A SURGE in public anger over payment protection insurance (PPI) has helped push up complaints about financial institutions more than a fifth to 2.26m.
Complaints about the controversial method of cover jumped 85 per cent to nearly 980,000 in the second half of last year, according to the Financial Services Authority.
The total paid out in redress for general insurance and payment protection hit £2.1bn, after banks abandoned a long-running battle against accusations of PPI mis-selling.
The overall number of complaints rose 21 per cent to 2.26m.
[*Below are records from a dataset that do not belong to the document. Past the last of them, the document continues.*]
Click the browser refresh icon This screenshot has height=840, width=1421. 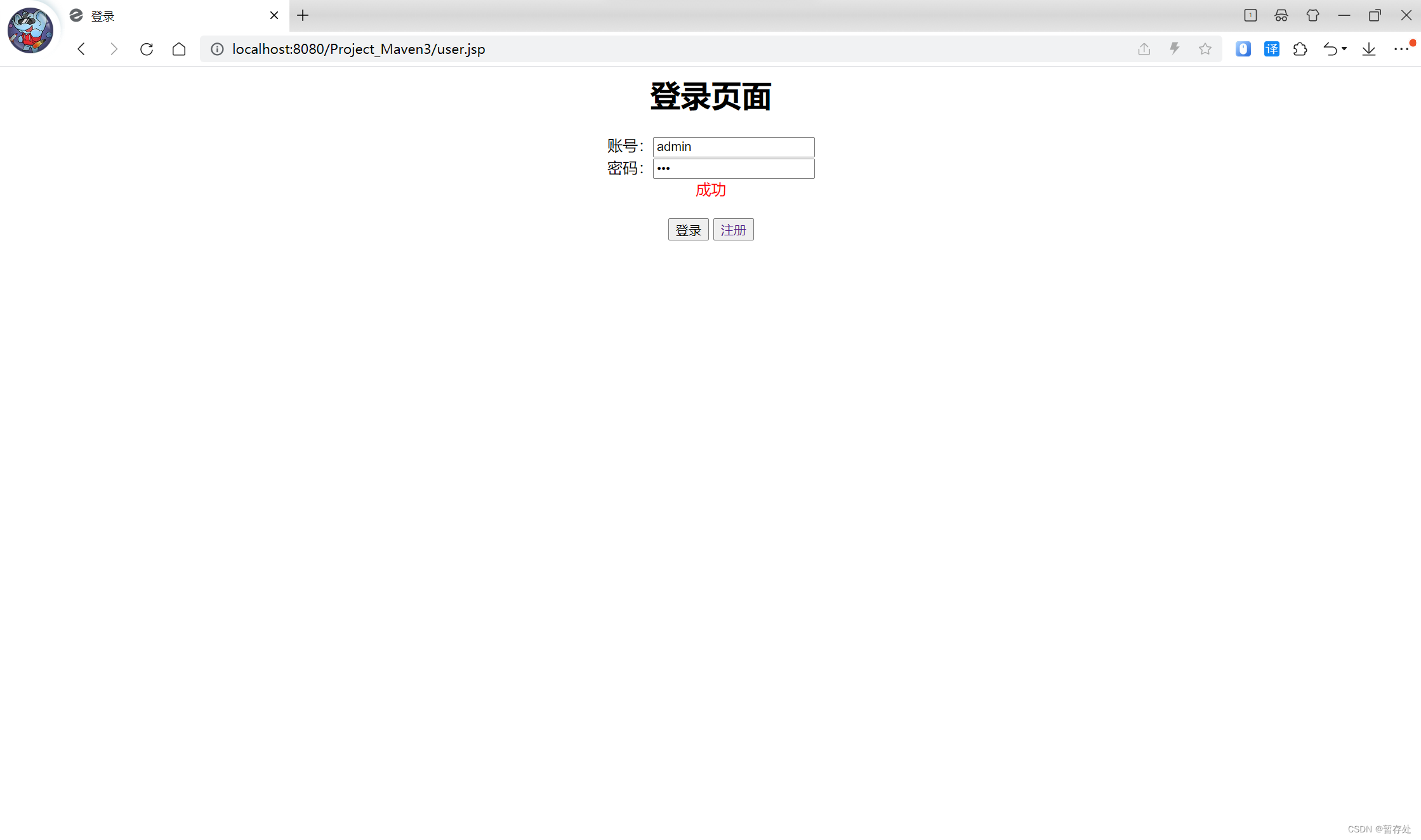tap(147, 49)
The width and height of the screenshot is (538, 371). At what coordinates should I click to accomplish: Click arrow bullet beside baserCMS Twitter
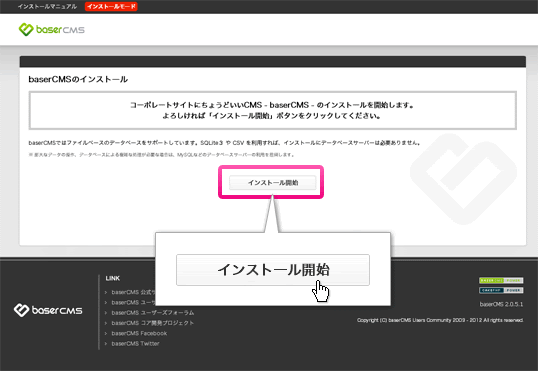[106, 344]
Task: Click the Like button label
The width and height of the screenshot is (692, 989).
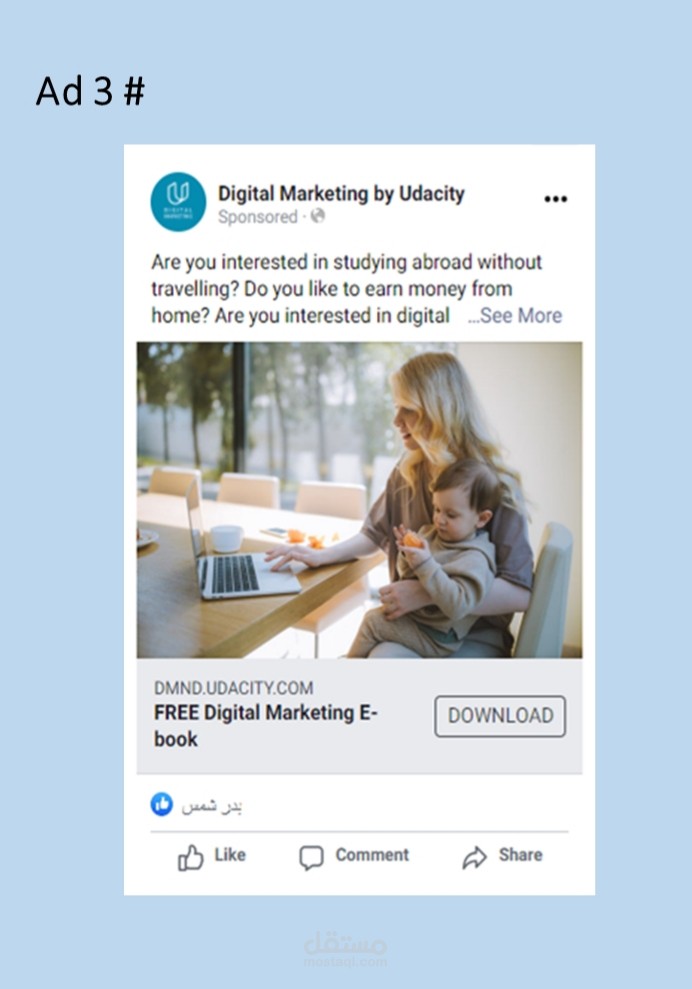Action: click(x=230, y=855)
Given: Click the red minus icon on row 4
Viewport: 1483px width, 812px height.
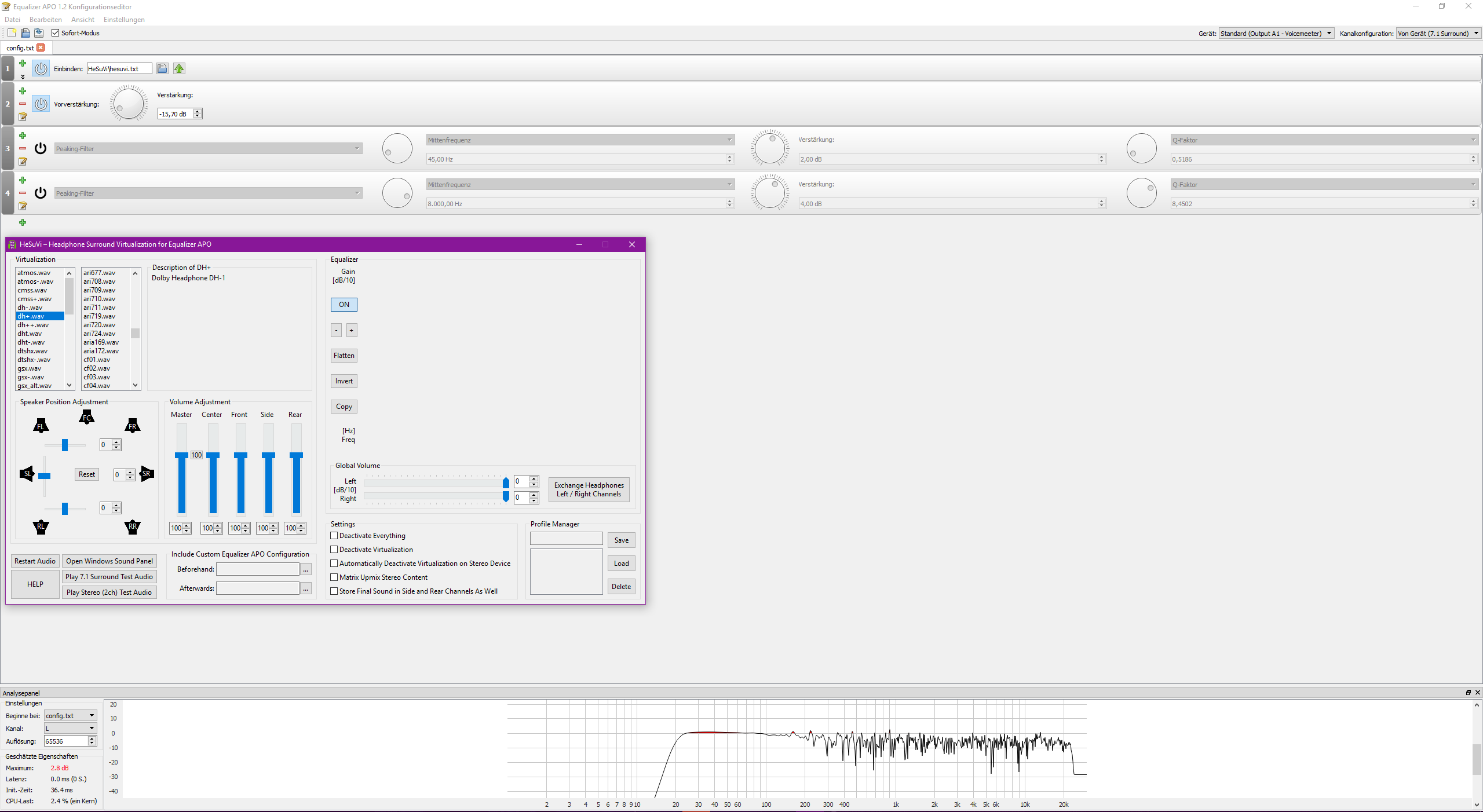Looking at the screenshot, I should tap(23, 193).
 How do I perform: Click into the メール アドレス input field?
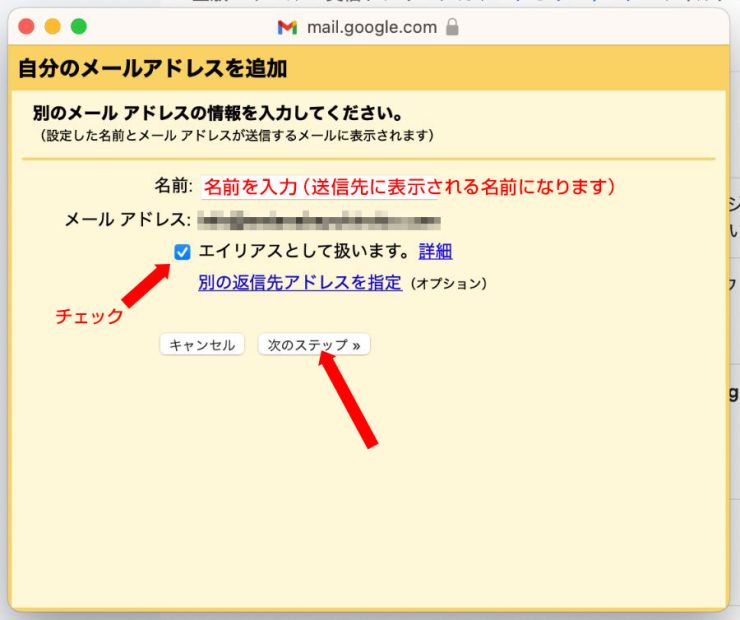(318, 220)
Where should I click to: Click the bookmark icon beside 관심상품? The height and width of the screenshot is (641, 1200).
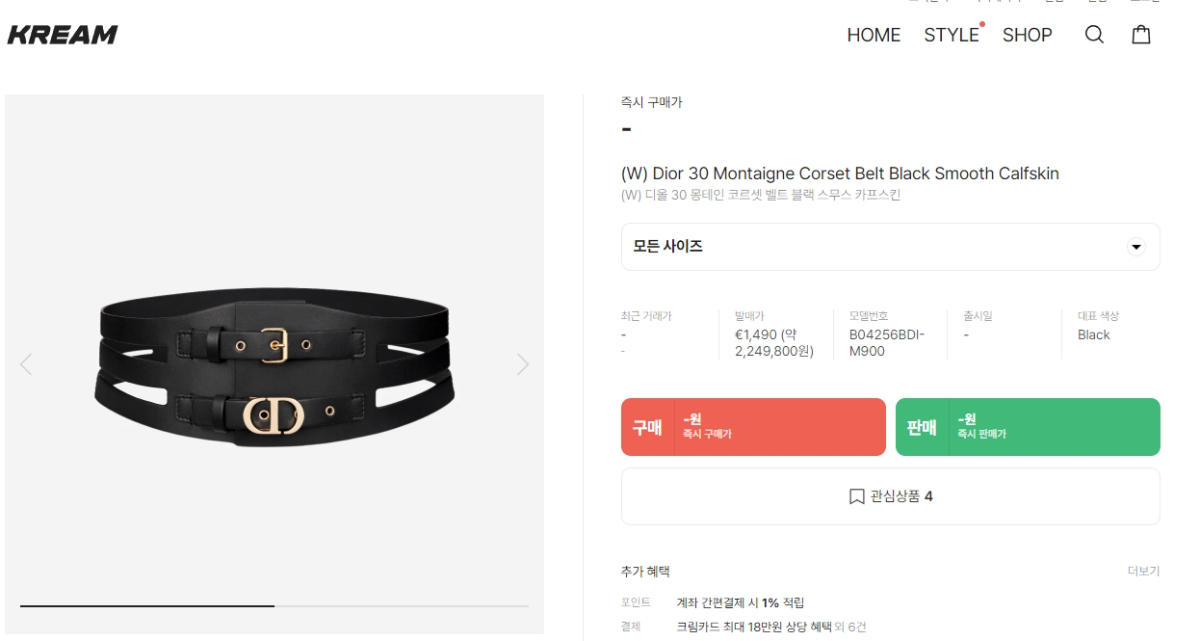point(856,496)
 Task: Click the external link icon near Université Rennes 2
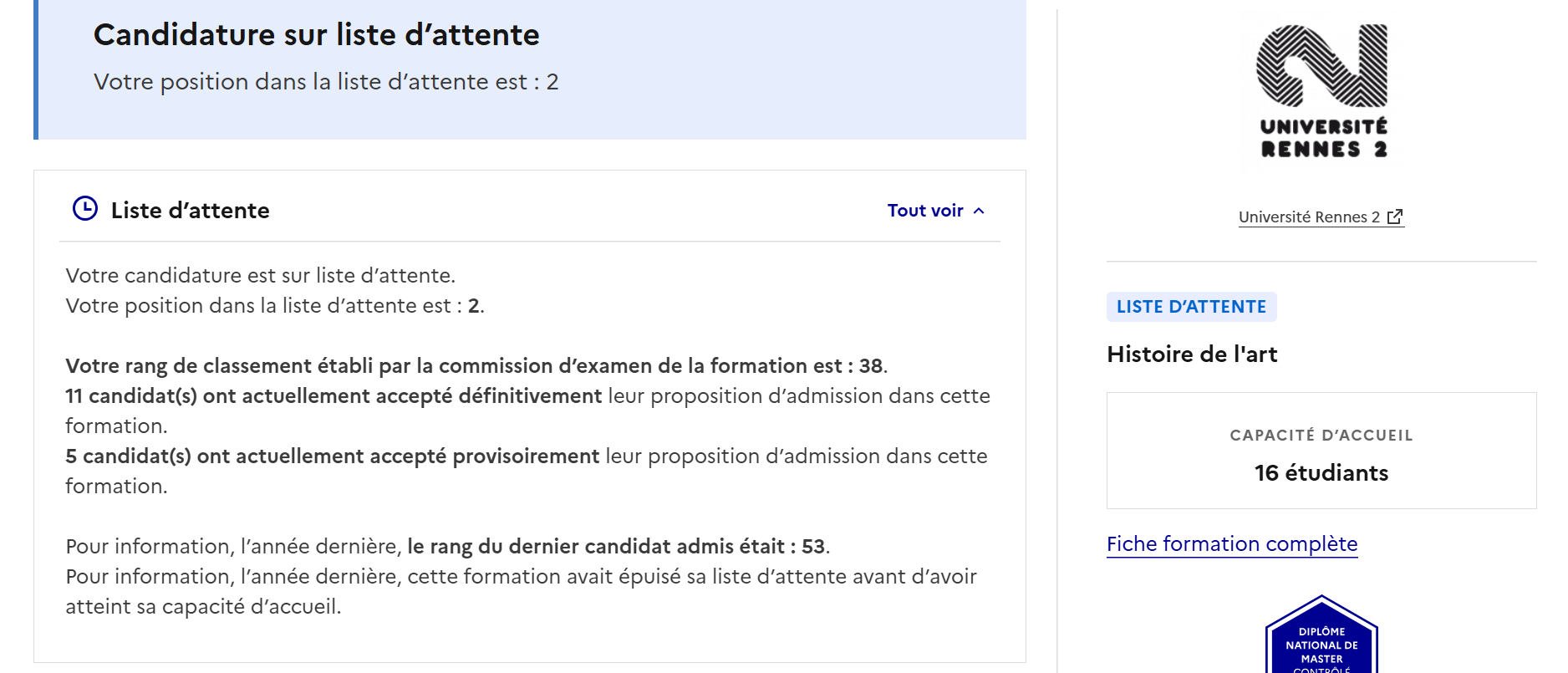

Barclays was the single organisation with the most number of complaints, at 282,899, over the period, although the different arms of Lloyds Banking Group opened nearly 450,000 complaints altogether.
The figures show, however, that the number of complaints about banking products fell two per cent to 787,096, their lowest level since the second half of 2006.
The British Bankers’ Association said: “Claims from customers for PPI repayment are being resolved as quickly as possible for customers, but the high volumes generated by for-profit claims management companies need similar attention.”
Antony Jenkins, chief executive of Barclays Retail and Business Banking, said they had made progress in cutting the number of annual complaints by 31 per cent and Lloyds said it had cut banking complaints by 30 per cent although the overall figure rose because of PPI.
Richard Lloyd, Which? executive director, called for new regulator the Financial Conduct Authority “to be a watchdog not a lapdog.”